Recomeços | Post - 01.

Andava para fora da embarcação com as mãos em meu bolso, estava visivelmente exausta das horas de trabalho porém o banho após todo esse esforço ajudou a relaxar. Sairia andando do porto em direção ao bar, apesar de já estar tarde não me preocupava com a hora, só buscava andar tranquilamente até o local, evitando qualquer confusão mesmo que ela viesse até mim. - "Será que ele já está lá? Preciso falar com ele, andar com essas armas pra lá e pra cá vai ser ruim, precisamos vendê-las pra ajudar na grana…" -

Passo a passo iria me aproximando mais e mais até que já fosse possível ouvir o som da farra, pelo menos esperava ouvir, já que estava contando com que o mesmo estivesse aberto; mas se não fosse o caso, procuraria me sentar no chão encostada na parede do mesmo, esperando por Frank, caso o mesmo já não estivesse por lá.

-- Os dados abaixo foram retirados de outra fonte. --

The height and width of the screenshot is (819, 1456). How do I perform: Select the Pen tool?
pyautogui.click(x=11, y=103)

Tendo chego ao bar sem muitos problemas, adentraria o mesmo já aproveitando pra analisar toda o ambiente localizando as pessoas, ações das mesmas e possíveis "encrencas". Estaria a princípio procurando por Frank, mas se não o encontrasse, me sentaria onde tivesse espaço para duas pessoas, podendo ser tanto na copa quanto em alguma mesa, e aguardaria o mesmo chegar.

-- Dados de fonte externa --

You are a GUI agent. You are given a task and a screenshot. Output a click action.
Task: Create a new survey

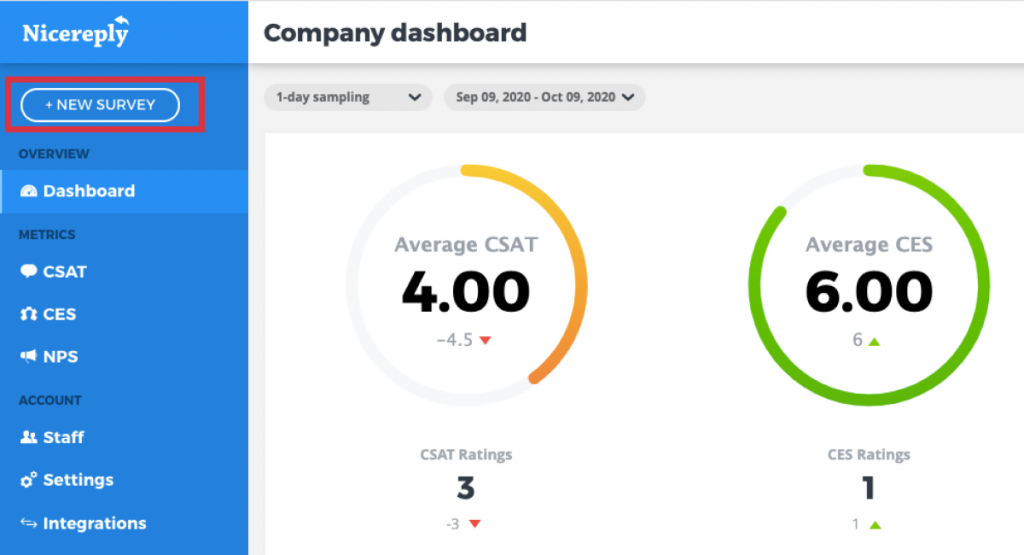(x=100, y=104)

Estava cansada e nada é melhor do que beber uma cerveja para relaxar, por isso pediria uma cerveja para aproveitar enquanto esperava Frank, que por acaso estaria demorando… - "Ele não é de se atrasar, eu demorei mais do que deveria pra sair do barco e chegar aqui, será que ele esqueceu?" - A incerteza de uma situação sempre é frustrante, ainda mais nesses casos quando se conhece a pessoa, mas de fato era estranho a demora dele. Esperava por mais alguns minutos enquanto terminava a cerveja, porém se passasse da primeira hora e o mesmo não tivesse aparecido, iria me levantar da cadeira expressando uma certa preocupação, ao mesmo tempo que deixaria o valor de B$ 50.000 na mesa/balcão e sairia rapidamente do bar. - Merda Frank, aonde você se meteu?! - Diria baixo pra mim mesma, enquanto olhava todo o arredor esperando vê-lo se aproximando, mas se não fosse o caso, partiria andando até nossa "casa" de forma acelerada e continuava procurando nos arredores. Evitaria todo problema no caminho para que chegasse o mais rápido ao local, e ao chegar, chamaria por seu nome bem alto enquanto vasculhava o lugar atrás de Frank ou qualquer outra pista do mesmo.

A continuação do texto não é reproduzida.